[Opening Data for analysis section]
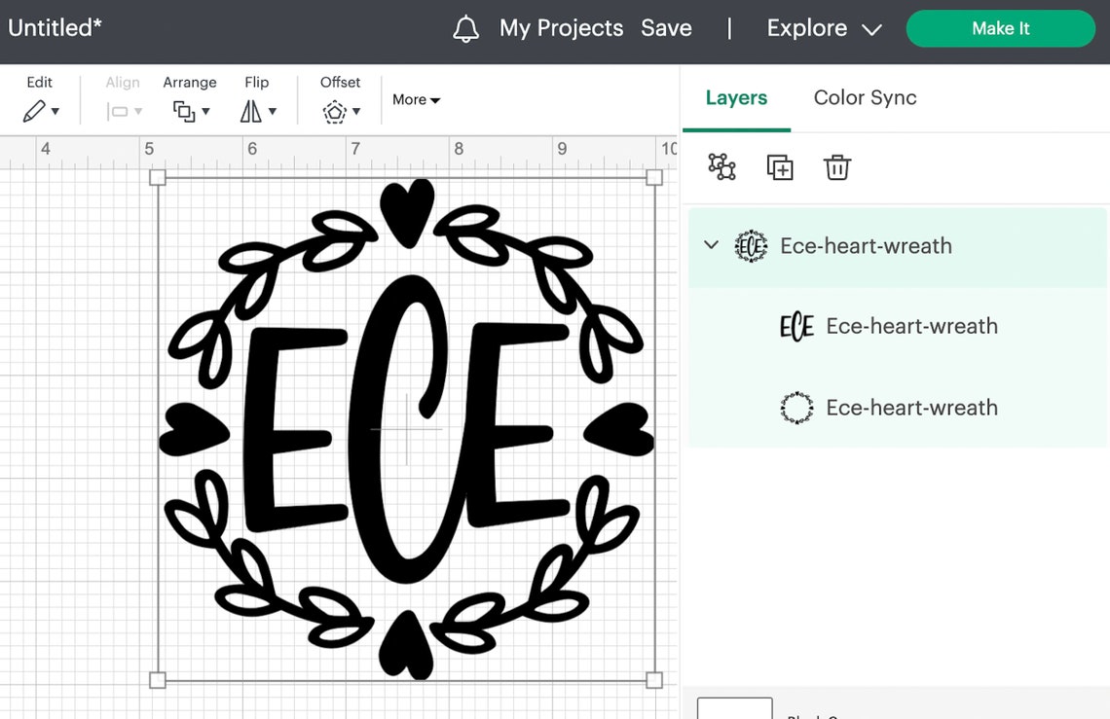Click the Flip tool icon
The width and height of the screenshot is (1110, 719).
coord(251,111)
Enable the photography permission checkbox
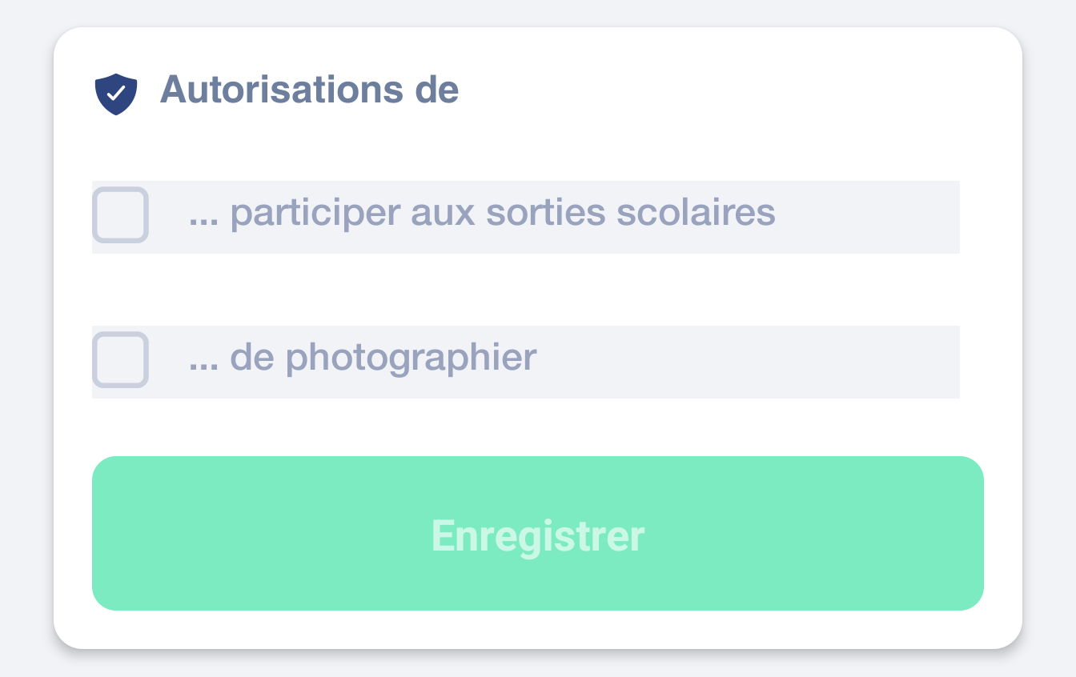 pyautogui.click(x=121, y=359)
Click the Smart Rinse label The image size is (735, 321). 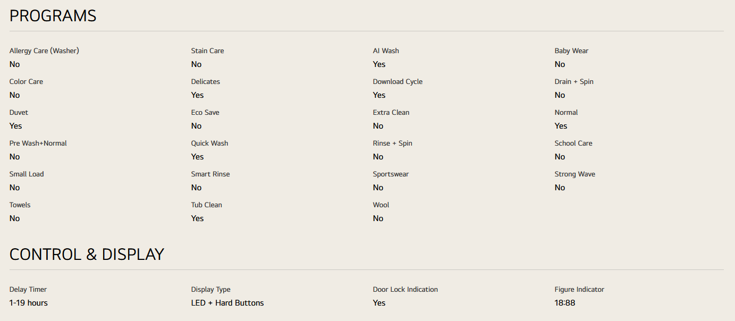coord(210,174)
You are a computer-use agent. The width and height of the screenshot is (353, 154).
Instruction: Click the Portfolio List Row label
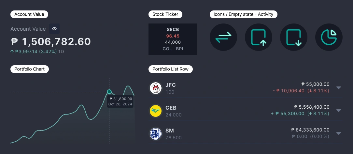170,69
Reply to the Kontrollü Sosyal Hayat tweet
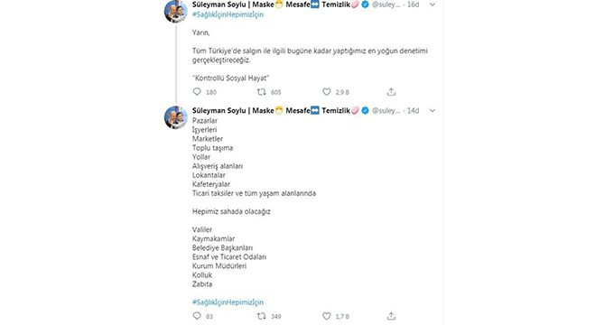This screenshot has height=325, width=605. (197, 92)
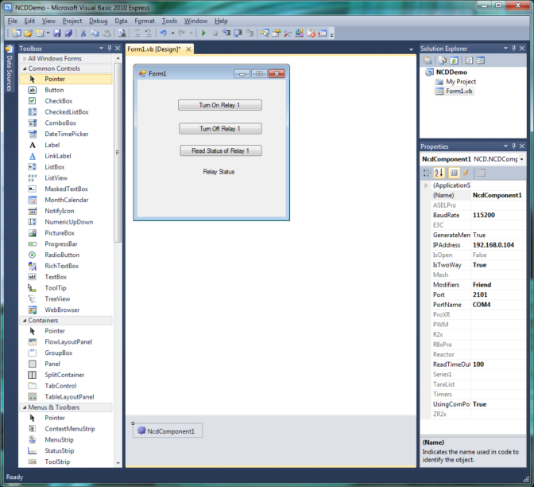Select Form1.vb in the Solution Explorer
Viewport: 534px width, 487px height.
pos(459,92)

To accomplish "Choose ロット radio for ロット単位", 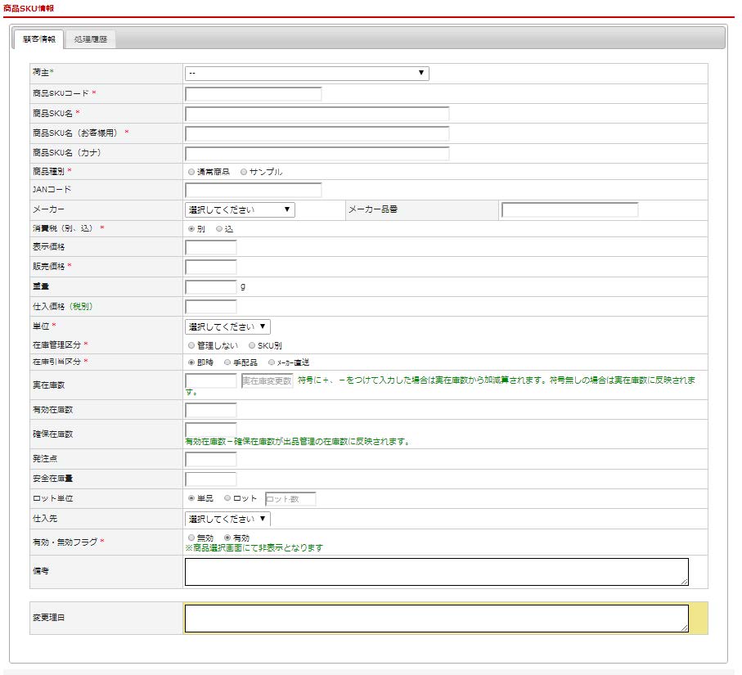I will [x=227, y=498].
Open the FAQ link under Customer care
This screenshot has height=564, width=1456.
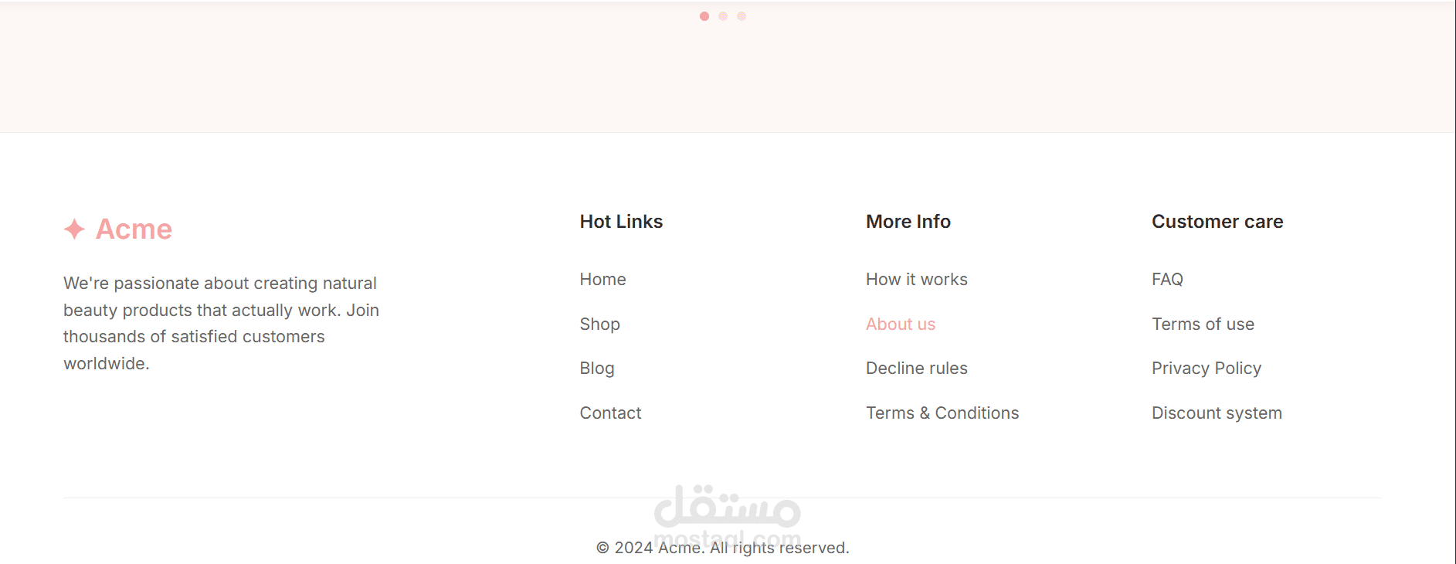(1166, 280)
[Closing Data for analysis section]
→ Directions:
Retype, exactly as written, each line from the one containing "Open the FAQ link under Customer care" through the end of the data above, and leave out every picture.

→ Output for this exercise:
Open the FAQ link under Customer care
This screenshot has height=564, width=1456.
(1166, 280)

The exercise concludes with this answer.